In this episode of Specifically for Seniors, host Laurence I. Barsh sits down with Dr. Lee Tannenbaum, a physician and healthcare leader whose career has been devoted to improving addiction treatment across the lifespan. Together, they confront a growing but often invisible crisis: substance misuse among older adults. While addiction in the United States is frequently portrayed as a youth-driven epidemic, this conversation reveals a more complex and urgent reality—one in which seniors are increasingly vulnerable to alcohol misuse, cannabis overuse, and the abuse of prescribed medications.


As Americans live longer and face deepening isolation, many older adults find themselves navigating chronic pain, grief, and the challenges of polypharmacy. These factors not only increase the risk of addiction but also complicate diagnosis and treatment. Yet the healthcare system, still largely calibrated to younger populations, often fails to recognize or respond to these issues with the nuance they demand.


Dr. Tannenbaum, Senior Medical Director at ARS Treatment Centers, shares insights from decades of experience designing methadone and buprenorphine-based treatment programs, shaping policy, and managing clinical operations through crises like COVID. He and Laurence explore how addiction trends have shifted over the past decade, which substances are driving the most harm, and how mental health challenges intersect with substance use—particularly in aging populations.


They discuss how addiction manifests differently across age groups, regions, and racial demographics, and why older adults are frequently misdiagnosed or overlooked. Dr. Tannenbaum outlines the substances most commonly misused by seniors—alcohol, prescription medications, and increasingly, cannabis—and explains how confusion, falls, and even death can result from unrecognized dependence. He also highlights the role of grief, chronic illness, and social disconnection in triggering substance misuse later in life.


The conversation turns to the clinical blind spots that caregivers and providers often miss, the cultural and systemic barriers that prevent older adults from accessing care, and the need for treatment centers to adapt their models to better serve aging populations. Dr. Tannenbaum offers a detailed look at treatment protocols for seniors, including approaches to managing alcoholism and benzodiazepine dependence in private practice.

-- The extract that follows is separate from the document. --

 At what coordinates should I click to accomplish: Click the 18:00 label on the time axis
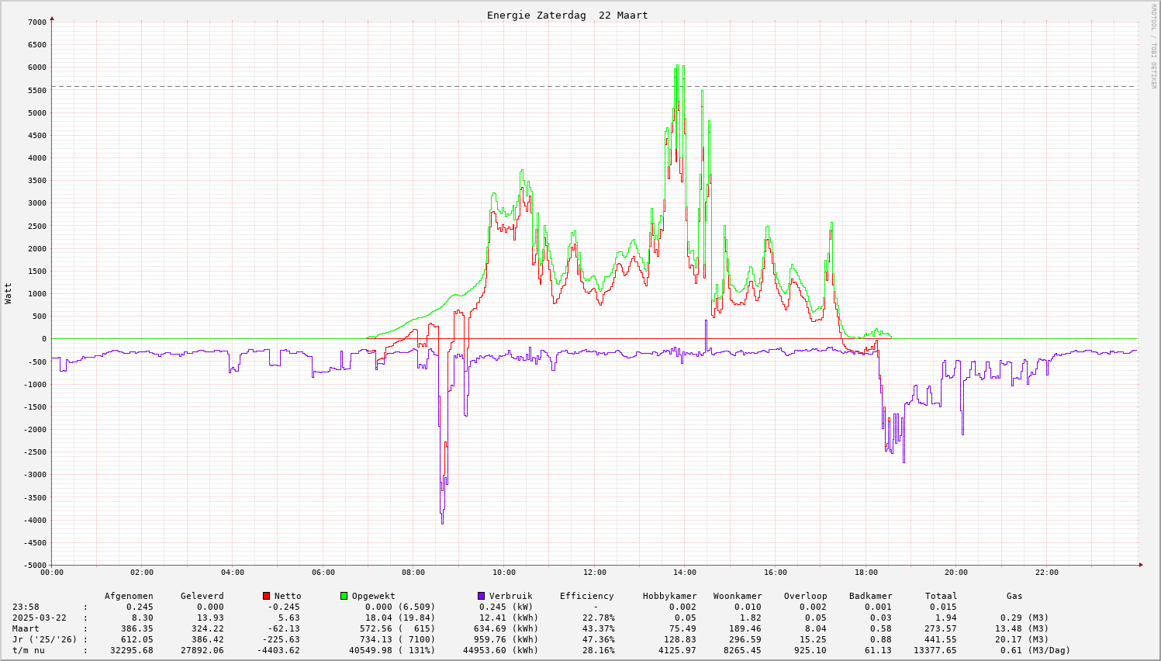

They also examine the political landscape, including the impact of recent federal initiatives like the Executive Order titled “Ending Crime and Disorder on America’s Streets,” and how such policies affect harm-reduction strategies and medication-focused treatment approaches. Dr. Tannenbaum shares his concerns about governmental overreach and the erosion of programs like needle exchanges that have proven effective in reducing harm.


Listeners are invited to explore more of Dr. Tannenbaum’s work at addictioncoa.com, and to tune into his podcast, co-hosted with his daughter ,You Don’t Have Struggle (https://open.spotify.com/show/51NIjdp4uhQ1wQ9e1dyYCb)  where they delve deeper into addiction medicine, treatment innovation, and the evolving challenges of care.

This episode is a call to action: to recognize that addiction doesn’t retire at 65—it evolves. And if our systems are to meet the moment, they must evolve too.